A noble attempt to fictionalise an impossible story.

Colin Firth heads for the open ocean in this mysterious drama from British writer/director James Marsh.

In 1998, the British visual artist Tacita Dean produced a small volume of photographs and text entitled ‘Teignmouth Electron’. It contained a selection of artefacts from her trip to the island Caiman Brac, the final resting place of the eponymous trimaran built and piloted by a mythical figure in the annals of modern sailing: Donald Crowhurst.

Through sombre images of the crumbling vessel, Dean evokes the shattering plight of a dizzy-headed dreamer who, in 1968, disappeared at sea while competing in the Sunday Times Golden Globe solo around-the-world yacht race. The stark simplicity of the pictures – the mottled hull, the smashed windows, or merely the tragedy of seeing a boat gathering moss on dry land – are haunting, even if you have no knowledge of Crowhurst’s watery fate.

The Mercy is a new work from director James Marsh, who seems to be teeing himself up as the British Werner Herzog. His films tend to focus on men who overcome massive logistical odds to envisage their fantasies, men such as the charismatic wire-walker Philippe Petit who danced between the Twin Towers in Man on Wire, or Stephen Hawking, whose physical impediments proved no barrier to intellectual path finding in The Theory of Everything.

With the latter film, he managed to apply his formula to the awards circuit, and was duly rewarded for his saccharine efforts. This new one feels like a return to the flinty, morally ambiguous terrain of superb IRA thriller, Shadow Dancer.
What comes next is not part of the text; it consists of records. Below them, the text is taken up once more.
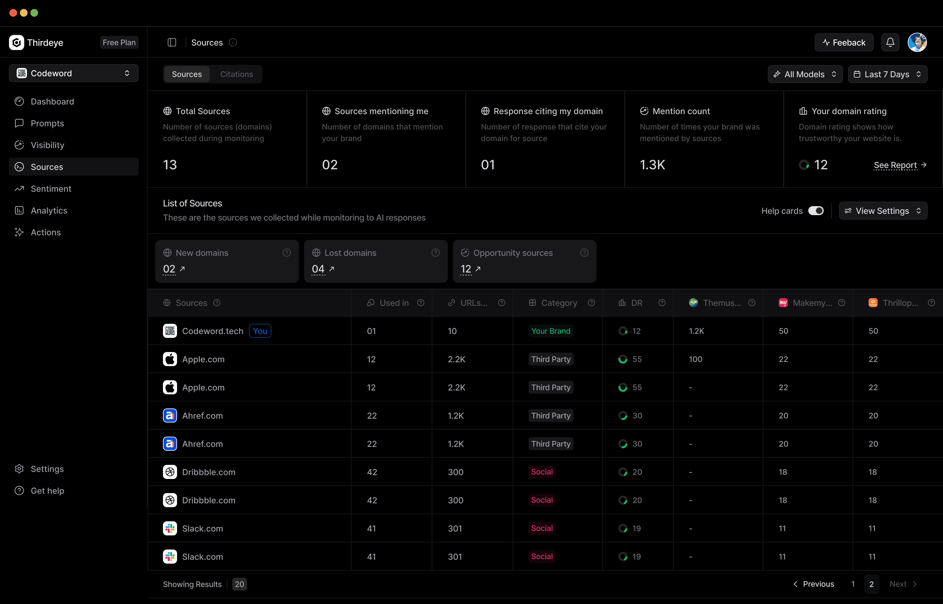The image size is (943, 604).
Task: Switch to the Citations tab
Action: pyautogui.click(x=236, y=74)
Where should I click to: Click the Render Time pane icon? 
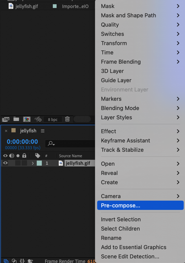[x=30, y=261]
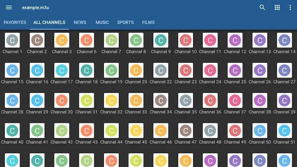Play Channel 14 icon
Screen dimensions: 297x167
pyautogui.click(x=284, y=40)
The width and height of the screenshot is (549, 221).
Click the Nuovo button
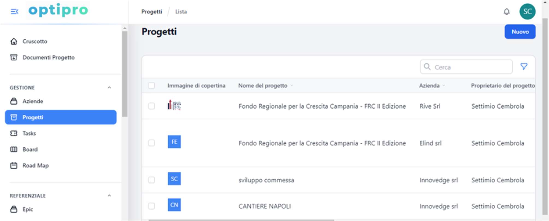(x=520, y=32)
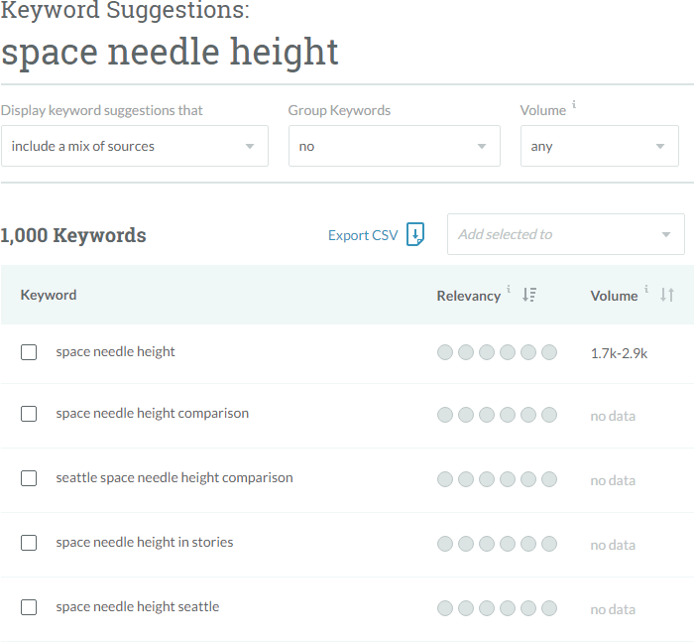
Task: Click the 'space needle height in stories' keyword
Action: (145, 543)
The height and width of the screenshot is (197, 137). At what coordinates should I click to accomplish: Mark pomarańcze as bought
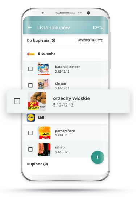pyautogui.click(x=30, y=133)
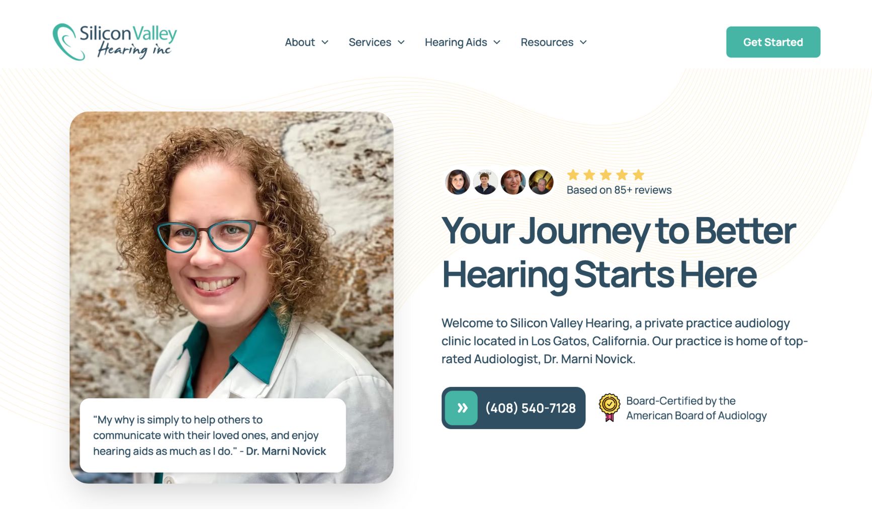Open the Hearing Aids menu item

point(456,42)
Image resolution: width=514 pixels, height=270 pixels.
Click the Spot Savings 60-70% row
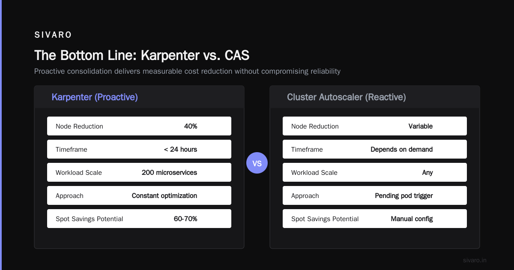point(139,219)
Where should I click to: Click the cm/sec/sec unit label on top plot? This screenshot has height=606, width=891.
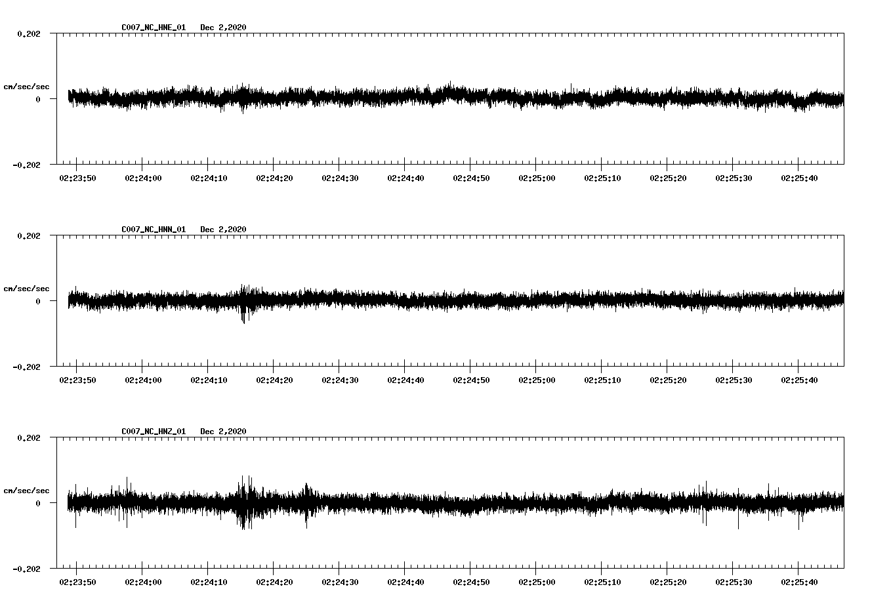[27, 86]
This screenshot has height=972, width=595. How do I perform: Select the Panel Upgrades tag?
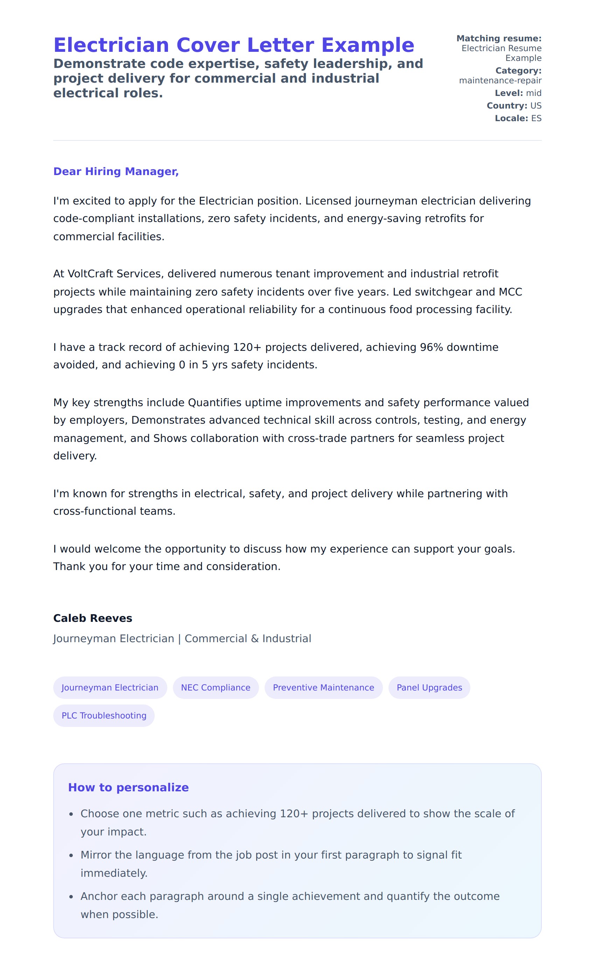pos(429,688)
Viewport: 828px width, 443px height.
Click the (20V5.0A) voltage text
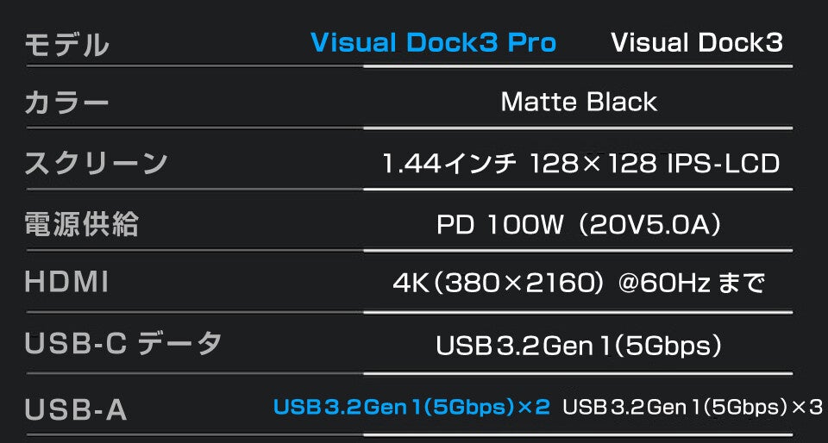click(650, 225)
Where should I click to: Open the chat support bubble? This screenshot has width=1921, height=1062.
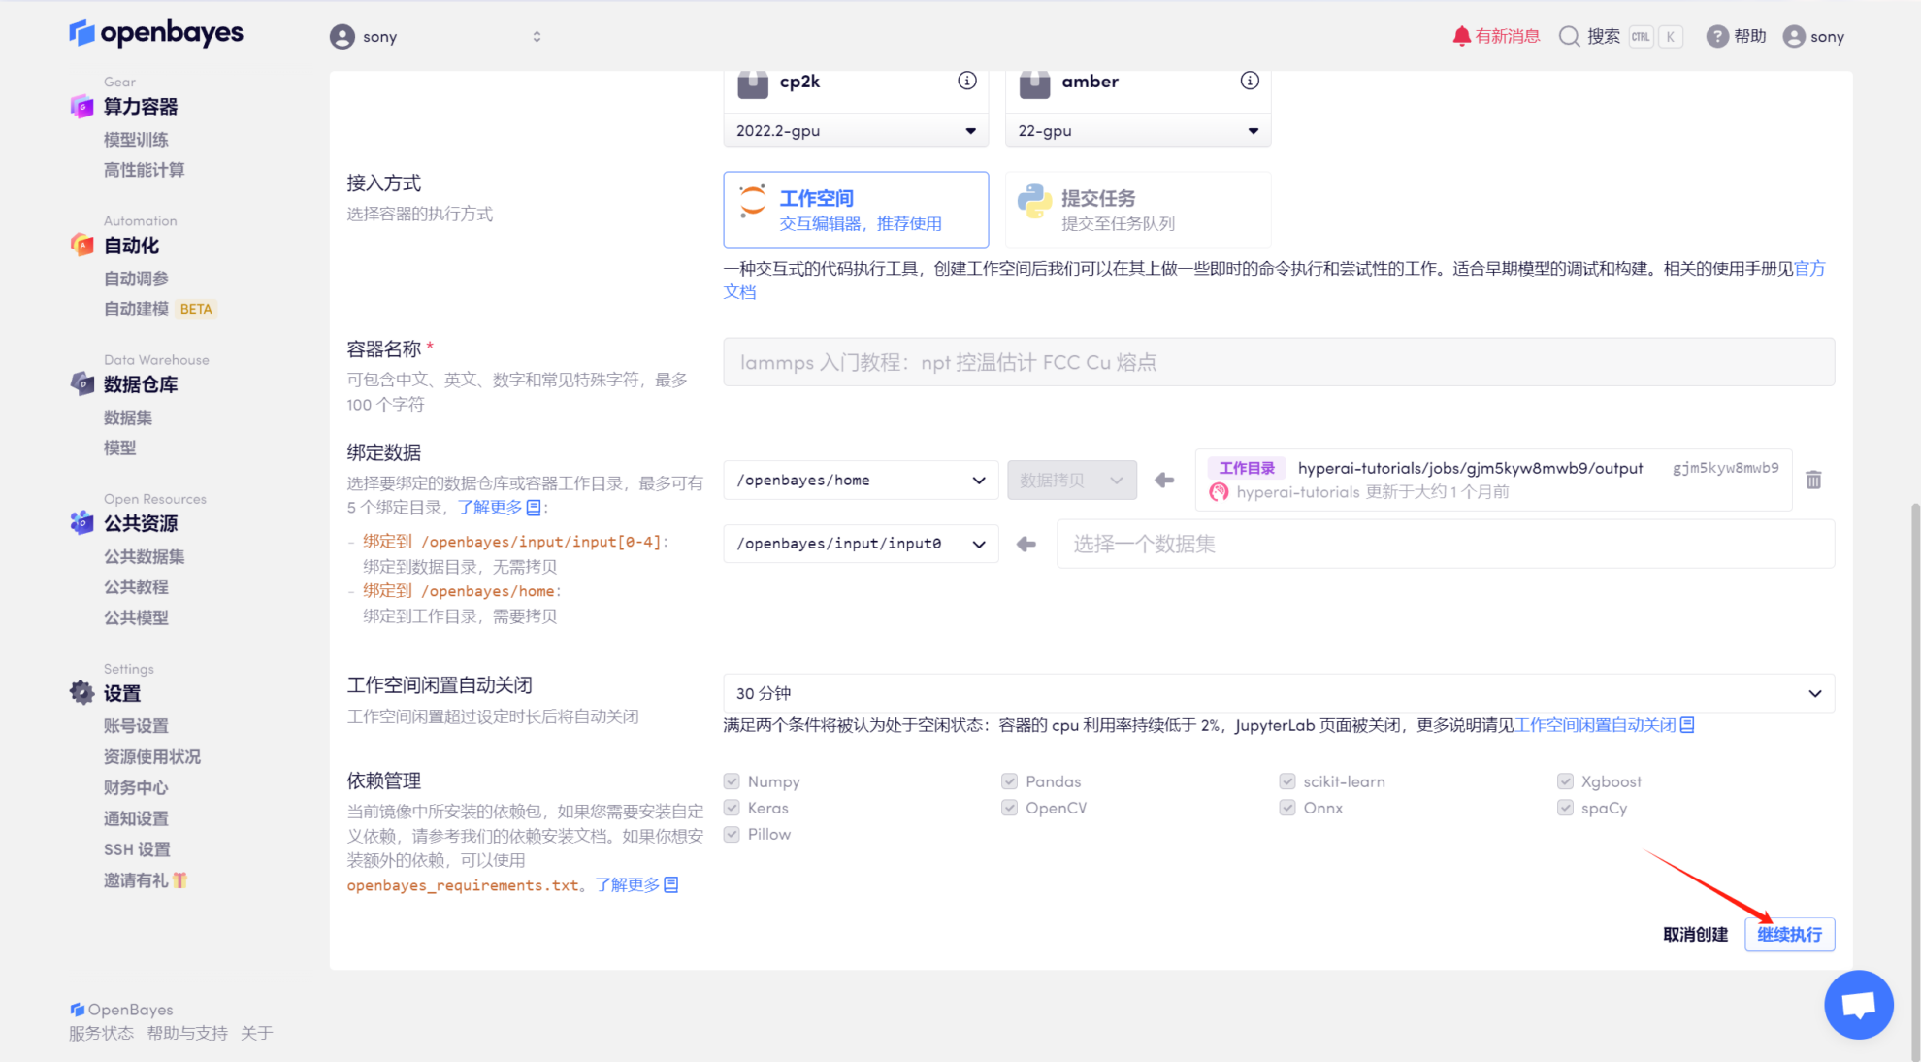[1858, 1004]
Yet Crowhurst is cut from a different cloth to Petit and Hawkins, as he is someone whose can-do demeanour is cut through with a cloying, fatalistic arrogance. The story is, in many ways, about a man who accidentally commits suicide. In Crowhurst, Colin Firth is saddled with a nice, rangy role. In the film’s first half he is a paragon of English spark and self-reliance, deciding on a whim that he wants to break the record for circumnavigating the globe non-stop, and he intends to do so in a new type of boat. He smiles cheerily, he connects with his precocious kids, he is affectionate to his wife, who is played by the always-impressive Rachel Weisz.

Yet she is deeply sceptical of his scheme. She is concerned with the simple economics of life and survival. Who will feed their children while he is gone? And, God forbid, what if he doesn’t make it back? Crowhurst’s first big mistake is attacking this task like it’s a cakewalk, that fame, glory and cash will be theirs in a heartbeat. It is a film about misjudging the size and scale of the world from the vantage of the cosy English provinces. The Mercy also feels a lot like Steven Spielberg’s Close Encounters of the Third Kind, but instead of reaching a musical intergalactic epiphany, there’s nothing but loneliness, confusion and an expanding web of lies.

It’s a fascinating story, yet Marsh tries way to hard to maintain dramatic interest when his subject is literally lost at sea. The film begins as a meticulous and lightly objective retelling of the Crowhurst saga, yet takes a major wrong turn when it decides to plunder the acrid state of his inner psyche. As this jauntily edited phantasmagoria on the high seas angle falls at, you can’t help but think back to Dean’s simple photographs, which say everything by saying nothing at all.